Segundo o ex-secretário de Comércio Exterior e especialista em defesa comercial e negociações internacionais, Welber Barral, o comércio exterior faz parte de um percentual bem menor que o PIB brasileiro. Além disso, as tarifas brasileiras e a competitividade de importação foram algumas das dificuldades citadas pelo especialista vividas pelo País.
“Uma outra questão é que o Brasil é um país com um número muito pequeno de acordos comerciais, muito inferior a América Central, por exemplo”, diz.
O executivo explica que a balança comercial brasileira teve uma evolução bem significativa de 2004 até os dias de hoje, com exceção de 2009, que foi a época da crise econômica brasileira.
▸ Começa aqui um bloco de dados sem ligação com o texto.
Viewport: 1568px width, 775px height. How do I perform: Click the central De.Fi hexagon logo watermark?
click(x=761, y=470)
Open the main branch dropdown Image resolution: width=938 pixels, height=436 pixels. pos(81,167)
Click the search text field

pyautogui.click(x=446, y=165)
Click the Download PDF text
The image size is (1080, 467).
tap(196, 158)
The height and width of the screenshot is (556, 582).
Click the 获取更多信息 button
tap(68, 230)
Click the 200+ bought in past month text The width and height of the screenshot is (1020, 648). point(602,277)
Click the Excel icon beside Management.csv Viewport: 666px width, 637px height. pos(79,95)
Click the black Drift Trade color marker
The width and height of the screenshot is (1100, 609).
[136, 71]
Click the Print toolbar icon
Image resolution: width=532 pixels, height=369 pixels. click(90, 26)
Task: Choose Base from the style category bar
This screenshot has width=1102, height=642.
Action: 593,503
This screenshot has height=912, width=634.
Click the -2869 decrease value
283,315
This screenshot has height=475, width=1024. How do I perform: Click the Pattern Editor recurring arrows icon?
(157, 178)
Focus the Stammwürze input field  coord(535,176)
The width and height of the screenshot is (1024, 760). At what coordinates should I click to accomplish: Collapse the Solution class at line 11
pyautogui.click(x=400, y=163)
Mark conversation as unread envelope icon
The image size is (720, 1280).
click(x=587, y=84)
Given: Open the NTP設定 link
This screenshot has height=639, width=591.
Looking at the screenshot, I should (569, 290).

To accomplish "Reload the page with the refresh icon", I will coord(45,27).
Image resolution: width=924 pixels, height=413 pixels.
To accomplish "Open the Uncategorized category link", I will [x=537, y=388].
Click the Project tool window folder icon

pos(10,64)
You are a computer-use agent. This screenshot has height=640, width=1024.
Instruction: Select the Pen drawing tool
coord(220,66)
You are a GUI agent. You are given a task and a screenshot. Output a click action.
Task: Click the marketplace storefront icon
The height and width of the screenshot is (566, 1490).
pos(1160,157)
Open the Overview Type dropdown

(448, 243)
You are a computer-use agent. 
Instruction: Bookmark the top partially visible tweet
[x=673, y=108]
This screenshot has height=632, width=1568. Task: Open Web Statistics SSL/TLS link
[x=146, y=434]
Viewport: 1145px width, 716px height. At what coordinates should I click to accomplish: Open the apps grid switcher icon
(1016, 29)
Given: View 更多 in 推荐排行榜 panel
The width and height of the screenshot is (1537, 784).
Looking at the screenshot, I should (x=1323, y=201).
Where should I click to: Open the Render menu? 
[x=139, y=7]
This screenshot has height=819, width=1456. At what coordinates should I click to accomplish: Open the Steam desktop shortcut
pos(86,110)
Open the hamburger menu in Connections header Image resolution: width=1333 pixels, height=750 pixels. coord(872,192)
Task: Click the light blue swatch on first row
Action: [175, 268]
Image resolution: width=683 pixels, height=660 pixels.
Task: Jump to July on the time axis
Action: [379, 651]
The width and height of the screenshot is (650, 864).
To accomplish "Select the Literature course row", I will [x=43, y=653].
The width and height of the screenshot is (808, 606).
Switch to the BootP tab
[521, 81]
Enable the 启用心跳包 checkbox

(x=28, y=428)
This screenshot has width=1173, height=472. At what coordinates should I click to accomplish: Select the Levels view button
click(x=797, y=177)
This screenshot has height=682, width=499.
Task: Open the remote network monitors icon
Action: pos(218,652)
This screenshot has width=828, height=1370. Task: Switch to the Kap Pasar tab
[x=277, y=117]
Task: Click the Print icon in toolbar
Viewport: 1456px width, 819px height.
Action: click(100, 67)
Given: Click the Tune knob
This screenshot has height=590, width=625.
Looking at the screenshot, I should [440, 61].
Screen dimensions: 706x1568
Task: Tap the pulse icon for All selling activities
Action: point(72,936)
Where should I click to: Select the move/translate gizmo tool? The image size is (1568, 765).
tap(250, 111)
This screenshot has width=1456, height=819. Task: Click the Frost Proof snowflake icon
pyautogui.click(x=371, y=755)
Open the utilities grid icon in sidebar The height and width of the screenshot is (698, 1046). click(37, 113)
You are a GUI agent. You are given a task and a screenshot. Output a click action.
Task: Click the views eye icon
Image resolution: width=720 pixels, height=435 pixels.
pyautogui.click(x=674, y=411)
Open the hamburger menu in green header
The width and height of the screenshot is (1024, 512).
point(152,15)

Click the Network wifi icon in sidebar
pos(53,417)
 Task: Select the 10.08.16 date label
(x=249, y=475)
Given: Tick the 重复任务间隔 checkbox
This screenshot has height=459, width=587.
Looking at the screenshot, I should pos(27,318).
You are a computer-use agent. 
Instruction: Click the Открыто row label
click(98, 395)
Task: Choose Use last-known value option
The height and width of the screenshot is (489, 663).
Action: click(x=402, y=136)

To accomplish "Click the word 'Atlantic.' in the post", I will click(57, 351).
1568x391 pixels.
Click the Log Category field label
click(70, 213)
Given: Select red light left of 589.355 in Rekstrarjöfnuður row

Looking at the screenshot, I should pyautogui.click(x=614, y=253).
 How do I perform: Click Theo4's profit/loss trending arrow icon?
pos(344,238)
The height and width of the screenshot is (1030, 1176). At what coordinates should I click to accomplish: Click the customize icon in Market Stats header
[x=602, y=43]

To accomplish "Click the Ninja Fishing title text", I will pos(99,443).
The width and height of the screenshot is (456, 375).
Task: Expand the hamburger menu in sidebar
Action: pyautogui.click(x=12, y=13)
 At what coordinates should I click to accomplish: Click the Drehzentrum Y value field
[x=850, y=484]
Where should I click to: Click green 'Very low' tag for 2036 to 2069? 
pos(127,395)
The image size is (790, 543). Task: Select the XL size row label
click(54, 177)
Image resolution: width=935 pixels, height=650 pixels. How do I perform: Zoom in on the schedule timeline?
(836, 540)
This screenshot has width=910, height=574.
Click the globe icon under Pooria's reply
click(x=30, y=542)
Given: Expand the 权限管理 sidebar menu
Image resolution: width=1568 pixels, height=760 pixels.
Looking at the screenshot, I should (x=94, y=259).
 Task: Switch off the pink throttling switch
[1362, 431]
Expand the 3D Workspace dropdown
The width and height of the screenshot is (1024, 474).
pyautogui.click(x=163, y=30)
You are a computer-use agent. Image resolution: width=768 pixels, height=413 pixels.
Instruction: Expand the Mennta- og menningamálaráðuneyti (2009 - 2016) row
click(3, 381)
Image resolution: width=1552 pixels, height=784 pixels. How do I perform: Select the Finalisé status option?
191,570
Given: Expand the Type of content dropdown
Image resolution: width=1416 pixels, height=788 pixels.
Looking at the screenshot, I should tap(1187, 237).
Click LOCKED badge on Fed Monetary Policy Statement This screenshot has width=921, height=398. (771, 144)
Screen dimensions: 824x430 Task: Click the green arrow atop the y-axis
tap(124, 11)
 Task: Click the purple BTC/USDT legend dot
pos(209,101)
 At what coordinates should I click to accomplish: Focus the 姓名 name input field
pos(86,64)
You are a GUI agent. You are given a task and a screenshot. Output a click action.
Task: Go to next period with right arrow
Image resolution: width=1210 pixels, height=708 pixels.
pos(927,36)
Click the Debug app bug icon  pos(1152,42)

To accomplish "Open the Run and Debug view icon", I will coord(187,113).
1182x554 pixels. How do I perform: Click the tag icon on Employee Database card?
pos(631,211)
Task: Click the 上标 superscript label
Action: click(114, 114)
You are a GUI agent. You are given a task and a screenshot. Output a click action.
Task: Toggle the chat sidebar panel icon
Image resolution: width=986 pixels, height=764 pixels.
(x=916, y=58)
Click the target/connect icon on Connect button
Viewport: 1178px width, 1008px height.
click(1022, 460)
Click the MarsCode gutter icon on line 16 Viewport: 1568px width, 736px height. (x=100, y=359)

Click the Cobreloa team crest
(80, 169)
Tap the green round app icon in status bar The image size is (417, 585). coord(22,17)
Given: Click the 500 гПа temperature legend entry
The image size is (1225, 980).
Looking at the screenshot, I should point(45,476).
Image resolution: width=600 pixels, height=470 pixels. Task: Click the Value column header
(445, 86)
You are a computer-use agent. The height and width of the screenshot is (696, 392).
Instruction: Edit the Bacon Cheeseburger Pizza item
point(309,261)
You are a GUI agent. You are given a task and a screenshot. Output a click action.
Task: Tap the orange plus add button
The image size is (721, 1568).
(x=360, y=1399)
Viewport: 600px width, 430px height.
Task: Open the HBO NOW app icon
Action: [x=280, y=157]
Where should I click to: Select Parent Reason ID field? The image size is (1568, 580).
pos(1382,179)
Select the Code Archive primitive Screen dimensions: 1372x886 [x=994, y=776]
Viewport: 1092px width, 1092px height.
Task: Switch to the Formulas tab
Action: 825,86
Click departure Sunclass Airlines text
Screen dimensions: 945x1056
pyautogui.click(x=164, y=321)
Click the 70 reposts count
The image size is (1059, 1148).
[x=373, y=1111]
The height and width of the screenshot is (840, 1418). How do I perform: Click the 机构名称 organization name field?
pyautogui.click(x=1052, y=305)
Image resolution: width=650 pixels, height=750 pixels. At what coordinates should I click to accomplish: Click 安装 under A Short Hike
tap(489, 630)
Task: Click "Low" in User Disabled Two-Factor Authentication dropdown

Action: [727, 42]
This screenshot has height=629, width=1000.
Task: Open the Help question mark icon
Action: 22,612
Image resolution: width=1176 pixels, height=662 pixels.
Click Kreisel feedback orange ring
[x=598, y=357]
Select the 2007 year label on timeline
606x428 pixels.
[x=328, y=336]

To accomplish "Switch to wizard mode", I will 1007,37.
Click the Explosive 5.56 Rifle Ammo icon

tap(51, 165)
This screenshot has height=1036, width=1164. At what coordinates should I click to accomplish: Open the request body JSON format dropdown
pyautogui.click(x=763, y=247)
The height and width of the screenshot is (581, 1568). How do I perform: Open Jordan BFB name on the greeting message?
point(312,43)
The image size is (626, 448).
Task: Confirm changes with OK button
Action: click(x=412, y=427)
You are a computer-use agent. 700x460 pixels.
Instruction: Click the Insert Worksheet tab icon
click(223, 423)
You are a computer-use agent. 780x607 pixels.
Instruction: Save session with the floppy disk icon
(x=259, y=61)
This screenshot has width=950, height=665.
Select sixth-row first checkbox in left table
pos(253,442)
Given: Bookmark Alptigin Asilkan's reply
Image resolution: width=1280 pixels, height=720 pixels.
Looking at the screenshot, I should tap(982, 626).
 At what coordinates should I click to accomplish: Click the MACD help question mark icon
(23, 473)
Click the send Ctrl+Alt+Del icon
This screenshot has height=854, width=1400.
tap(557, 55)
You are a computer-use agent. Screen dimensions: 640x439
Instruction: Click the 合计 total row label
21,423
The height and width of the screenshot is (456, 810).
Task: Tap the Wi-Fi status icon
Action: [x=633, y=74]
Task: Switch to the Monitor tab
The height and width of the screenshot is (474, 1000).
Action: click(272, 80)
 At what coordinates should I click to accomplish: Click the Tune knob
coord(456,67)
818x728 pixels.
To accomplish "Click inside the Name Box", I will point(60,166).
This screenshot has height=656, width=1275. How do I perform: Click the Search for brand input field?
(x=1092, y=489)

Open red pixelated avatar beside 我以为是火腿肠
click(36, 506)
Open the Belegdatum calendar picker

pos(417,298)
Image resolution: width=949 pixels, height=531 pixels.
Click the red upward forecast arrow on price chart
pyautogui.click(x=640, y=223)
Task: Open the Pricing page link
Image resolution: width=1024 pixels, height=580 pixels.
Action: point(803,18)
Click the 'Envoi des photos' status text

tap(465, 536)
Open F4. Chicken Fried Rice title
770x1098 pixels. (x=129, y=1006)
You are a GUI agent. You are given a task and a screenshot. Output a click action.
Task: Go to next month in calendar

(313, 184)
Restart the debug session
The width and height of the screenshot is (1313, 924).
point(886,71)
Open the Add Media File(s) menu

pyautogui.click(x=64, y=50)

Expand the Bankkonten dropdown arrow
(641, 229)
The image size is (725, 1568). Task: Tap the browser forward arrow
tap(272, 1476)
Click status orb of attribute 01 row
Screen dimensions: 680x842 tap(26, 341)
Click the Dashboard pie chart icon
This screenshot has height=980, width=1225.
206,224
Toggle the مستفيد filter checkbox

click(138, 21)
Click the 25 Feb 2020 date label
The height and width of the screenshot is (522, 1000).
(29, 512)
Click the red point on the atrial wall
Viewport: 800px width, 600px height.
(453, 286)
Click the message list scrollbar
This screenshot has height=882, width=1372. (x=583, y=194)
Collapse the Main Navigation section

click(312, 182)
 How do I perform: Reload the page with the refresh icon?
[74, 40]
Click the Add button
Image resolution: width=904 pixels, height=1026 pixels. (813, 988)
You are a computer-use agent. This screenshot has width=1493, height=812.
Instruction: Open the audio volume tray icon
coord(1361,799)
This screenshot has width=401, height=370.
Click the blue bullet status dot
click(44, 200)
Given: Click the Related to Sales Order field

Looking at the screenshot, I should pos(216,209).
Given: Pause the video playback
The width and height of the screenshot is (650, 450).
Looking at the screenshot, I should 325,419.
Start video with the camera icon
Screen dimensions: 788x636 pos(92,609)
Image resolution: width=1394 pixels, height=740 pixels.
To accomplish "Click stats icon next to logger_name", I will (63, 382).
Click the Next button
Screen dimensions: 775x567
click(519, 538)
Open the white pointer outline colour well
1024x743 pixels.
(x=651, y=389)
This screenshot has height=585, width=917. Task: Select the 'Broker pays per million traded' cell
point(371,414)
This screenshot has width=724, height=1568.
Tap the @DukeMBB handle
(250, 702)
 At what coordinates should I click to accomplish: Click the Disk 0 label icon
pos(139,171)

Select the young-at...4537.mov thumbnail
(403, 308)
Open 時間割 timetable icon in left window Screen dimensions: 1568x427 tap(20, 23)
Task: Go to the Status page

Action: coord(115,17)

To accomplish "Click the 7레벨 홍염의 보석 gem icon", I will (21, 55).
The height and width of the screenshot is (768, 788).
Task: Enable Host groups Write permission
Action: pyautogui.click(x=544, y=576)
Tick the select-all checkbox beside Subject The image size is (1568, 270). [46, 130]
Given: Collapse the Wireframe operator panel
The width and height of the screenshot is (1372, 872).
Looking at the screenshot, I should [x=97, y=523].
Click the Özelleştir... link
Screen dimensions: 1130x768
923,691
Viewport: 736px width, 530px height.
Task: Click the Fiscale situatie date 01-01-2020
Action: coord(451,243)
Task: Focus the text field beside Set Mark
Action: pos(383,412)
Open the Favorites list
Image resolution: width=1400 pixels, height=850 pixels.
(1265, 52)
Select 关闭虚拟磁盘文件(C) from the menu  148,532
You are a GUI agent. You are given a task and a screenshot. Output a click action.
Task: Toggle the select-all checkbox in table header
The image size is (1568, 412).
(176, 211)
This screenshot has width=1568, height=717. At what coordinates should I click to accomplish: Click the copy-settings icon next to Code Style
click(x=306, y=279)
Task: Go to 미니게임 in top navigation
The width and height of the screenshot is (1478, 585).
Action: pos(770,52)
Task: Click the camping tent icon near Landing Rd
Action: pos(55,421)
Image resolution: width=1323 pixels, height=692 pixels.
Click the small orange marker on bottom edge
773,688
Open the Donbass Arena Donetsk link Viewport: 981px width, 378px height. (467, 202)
Porém, ressaltou que essa evolução foi feita com os mesmos portos, aeroportos, rodovias e ferrovias existentes hoje, fato esse que mostra um déficit muito grande em infraestrutura.
Outro problema destacado por Barral é a falta de uma secretaria aduana no Brasil. “O que torna o processo não só inadministrável como também complexo”, pondera.
Barral alertou ainda para um possível déficit na balança comercial esse ano. “Todo o governo Dilma deu pouca relevância aos acordos de livre comércio. Nós não temos nenhum acordo de investimento e temos poucos acordos de tributação”. Segundo ele, um dos desafios do Brasil para 2015 é atualizar esses acordos de bitributação para que o País possa ter mais segurança jurídica.
Hoje 70% do PIB brasileiro, explicou, é de tributação de serviços, que tem um déficit estrutural e uma eficiência muito baixa. Para o especialista o país precisa acabar com o excesso de burocracia para se tornar mais eficiente.
“O risco do Brasil hoje é que não há investimento suficiente na infraestrutura e excesso de projetos que não podem ter continuidade exatamente por não ter os investimentos necessários”, finalizou.